Patients treated with chemotherapy for other cancers have a higher risk than the general population for developing myelodysplastic syndromes (MDS) and acute myeloid leukemia (AML). In addition, those with MDS are also at an increased risk of AML. Approximately 85–90% of AML patients older than 60 years die of their disease. While patients with AML often have severe infections, data evaluating whether previous infections have a causative role for developing AML are limited. Sigurdur Kristinsson and collaborators now show that chronic immune stimulation might act as a trigger for AML or MDS.

The researchers assessed data from a Swedish population-based registry of 9,219 patients with AML, 1,662 patients with MDS and 42,878 matched controls. A history of any infectious disease was associated with a significantly increased risk of developing AML or MDS. The researchers note, “for the first time, in a population-based setting with more than 9,000 patients with AML and more than 1,500 patients with MDS ... we found a personal history of any infection as well as a broad range of specific infections to increase the risk of both AML and MDS.” A significant risk of AML and MDS was also observed in patients with a history of autoimmune disease.

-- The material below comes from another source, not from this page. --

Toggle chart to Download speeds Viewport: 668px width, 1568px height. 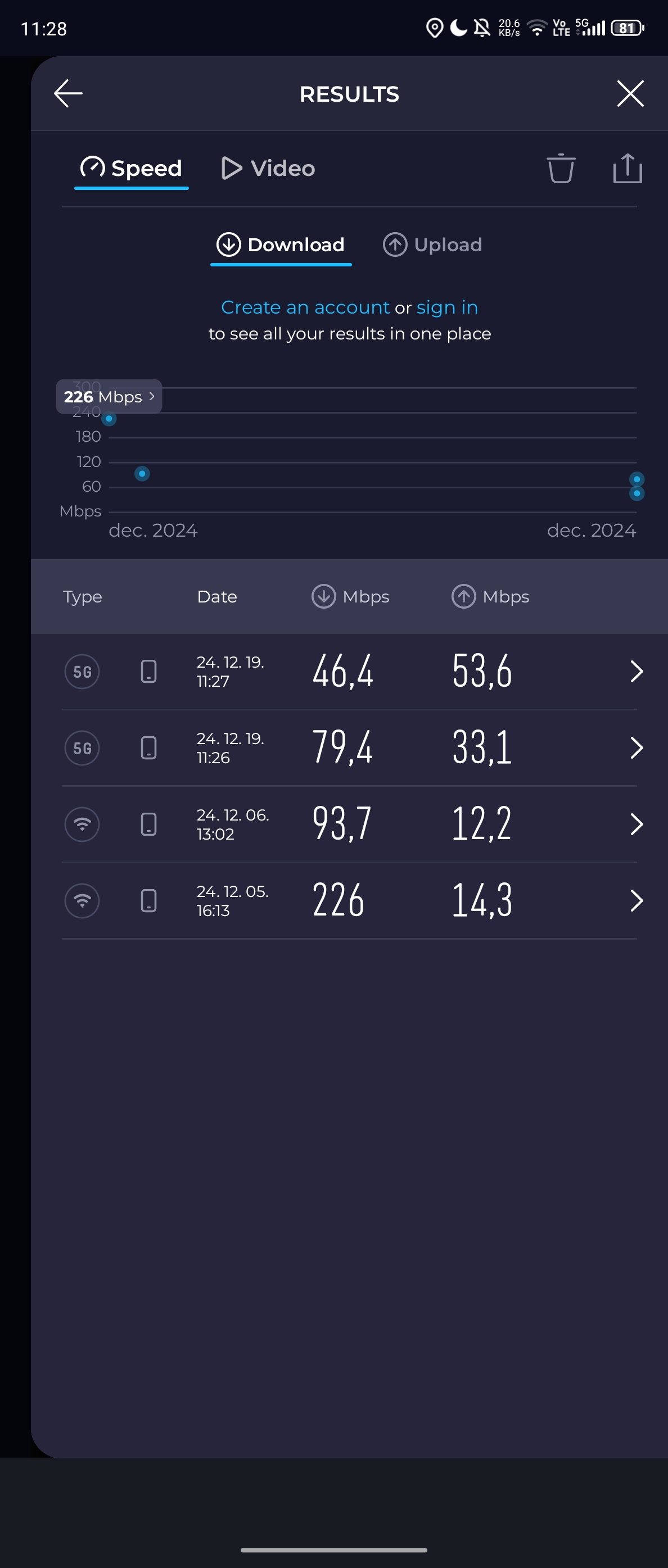(281, 244)
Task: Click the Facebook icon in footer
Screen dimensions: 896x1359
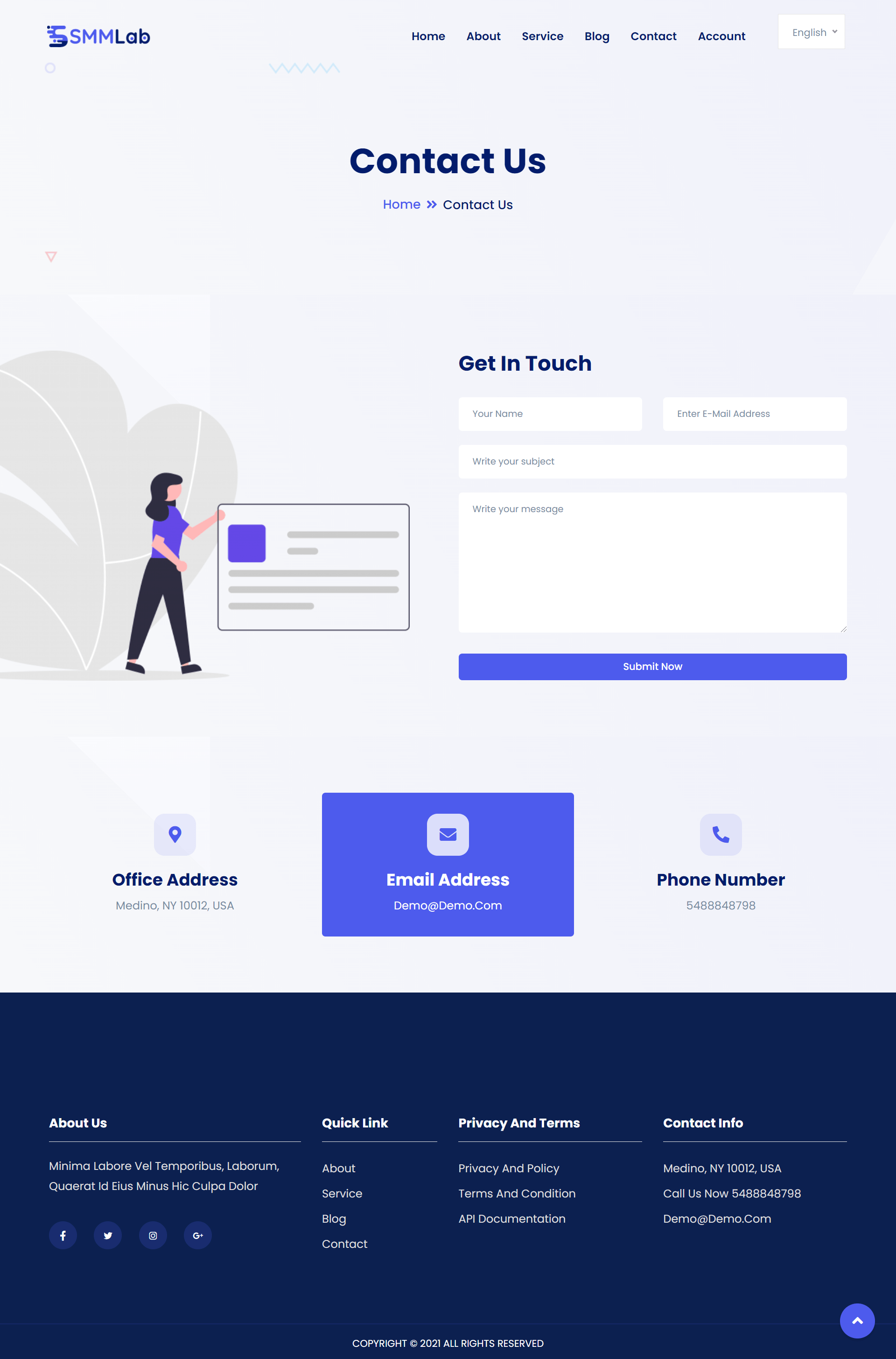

Although the mechanisms for an increased risk for AML and MDS are unclear, underlying immune dysfunction might predispose patients to AML and/or MDS. It might be possible that infectious and autoimmune conditions are premalignant manifestations caused by immune disruption and that infection and autoimmunity might be markers of an early leukemogenic process. Alternatively, treatments for patients with autoimmune disease might increase the risk of AML and MDS. Future work is needed to understand the underlying biological mechanisms of these results.